OS: 9.15.1, ESXi 8.0.2 with two ESXi hosts.
We would like to setup a HA pair with one node on each ESXi hosts, and have mirrored aggregates... we have created all the networks that OS requires with jumbo etc. and all the tests complete OK.
When we try to deploy the nodes, it sometimes fails on one of the OVF uploads, some times on both... sometimes it completes both OVF uploads, but then fails with errors about not able to write (the configuration I guess) of an .ISO file I guess it needs?... There is a routed network between the deployment VM and the ESXi hosts, they are about 5.000KM appart with a routed and firewalled network... we have opened up the ports like ICMP, 22, 443 and 3260, but that should also not explain the different behaviour we see... our next step would be to move the deployment host closer to the ESXi hosts, but the best way in the future would be to have one central deployment host and x-number of OS's running on smaller remote sites... can someone verify the firewall ports needed between deployment host and ESXi ? (PS: The ESXi hosts are a part of a larger vCenter setup, so we have added the vCenter inside the deployment host, then added the two ESXi hosts we need to deploy on...
#ONTAP Select is showing strange issues while trying to deploy...
1 messages · Page 1 of 1 (latest)
What's your latency between Deploy VM and nodes?
"The maximum latency between the mediator and each ONTAP Select node cannot exceed 125ms"
https://docs.netapp.com/us-en/ontap-select/concept_usecase_mc_sds.html
I thought I heard issues with 8.0.2. Have you tried 8.0.3?
This is not a metrocluster setup. But if latency is an issue with the mediator iscsi LUN presented to the nodes I will look into that, but I doubt it... looks like 32-36ms pings so about 70ms round trip... but we do not even get to that 🙂 the nodes are created but newer powered up... just deleted again...
I have a support session with a NetApp supporter tomorrow, hopefully he can tell me what's wrong...
Doesn't really matter if SDS or not. If you have a two-node cluster these requirements are still valid: A minimum bandwidth of 5Mbps and a maximum round-trip time (RTT) latency of 125ms are required to allow proper functioning of the cluster quorum.

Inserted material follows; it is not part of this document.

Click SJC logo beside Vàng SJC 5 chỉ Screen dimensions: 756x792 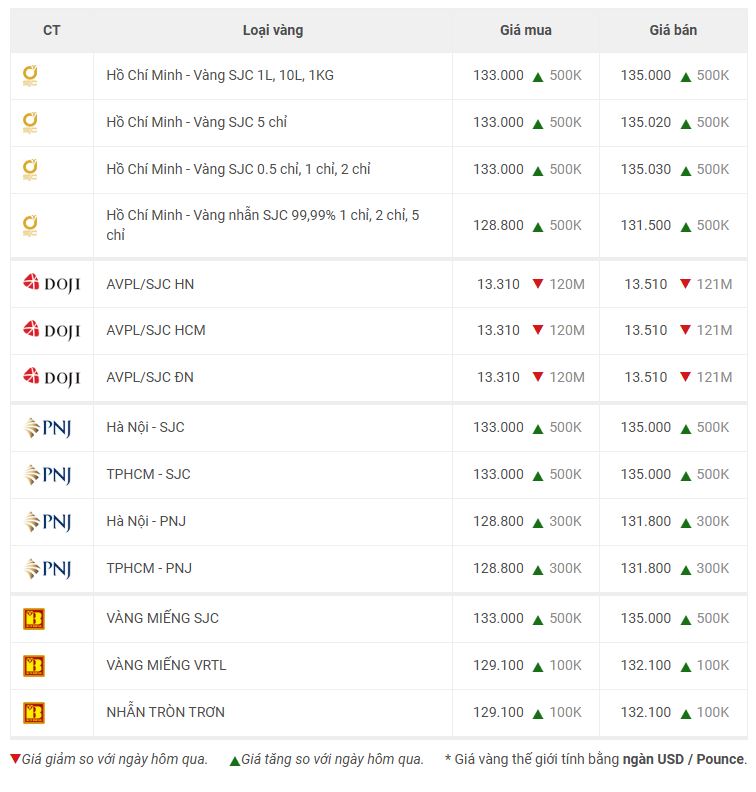pyautogui.click(x=30, y=123)
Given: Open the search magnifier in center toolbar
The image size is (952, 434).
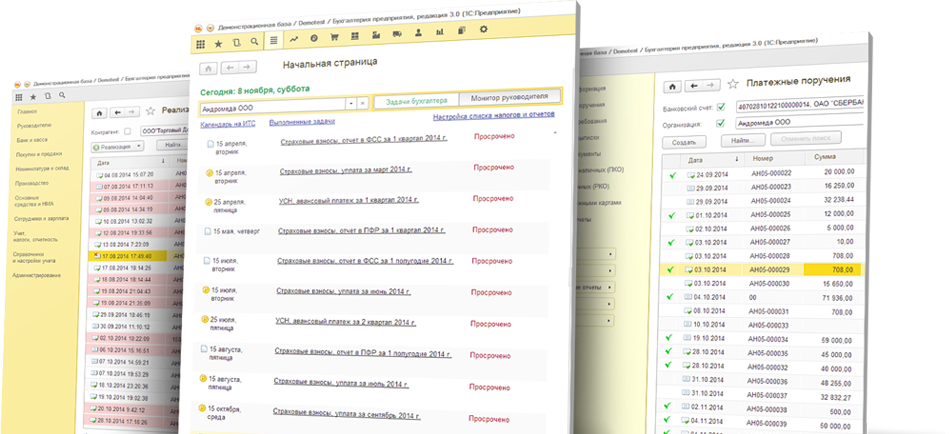Looking at the screenshot, I should click(x=253, y=41).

https://docs.netapp.com/us-en/ontap-select/concept_ha_config.html#two-node-ha-versus-multi-node-ha
Check here for port requirements: https://docs.netapp.com/us-en/ontap-select/reference_faq.html#vcenter
OK, just to be clear.. the two ESXi hosts are in the same rack.. it's only the mediator that is located somewhat far away from the two ESXi hosts. We are under the 125ms here, and also over the 5Mbit but of cause I will check to be sure..
OK I jus went through the documentation once again, verified that all the ESXi setup is configured at per documentation... 2 internal port groups and 2 external ones... we even started a suport case where we had a support remote, who didn't really help a whole lot... he told us to contact vmware... 🙄 so we ended up tearing everything down and rebuilt it.. yet we ended up with the same strange deployment issues... most of the time the two nodes start to deploy (looking from vmware), it then tries to upload the OVF to the VMs.. this process fails with none, or just one of the nodes complete the upload the other stays at 0%... when both complete the OVF upload the process fails with a permission error while trying to mount an .ISO image to one of the VM nodes... this is getting very annoying and the debugging options are close to none, or very well hidden 😉 I have now reopened the case with NetApp, and plan to escalate it as much as possible with a system not yet in production 😉
Now as I test with a single node deployment I get the same issue...The process "Export OVF Template" starts at 0% and never completes... is then "canceled by a user" after 60 sec... On the deployment server i get an error about a timeout while trying to deploy the OVF... just great... 🙂
..same problem on a single node deployment, which rules out the mediator iscsi stuff...
Does anyone know if a ONTAP Select node panics if it cannot reach back to the deployment server at boot?
if deploying the OVF file fails already this hints more towards a general network/connectivity issue. Do your datastores have enough capacity? Is the frontend network (which is used for deployment) teh same MTU everywhere (especially if there's a firewall or something in between, then you might need to reduce MTU to 1480 or something). Export-policies on the datastores (if NFS) are correct? i.e. can you manually create files/folders in the datastore where it tries to put the ISO?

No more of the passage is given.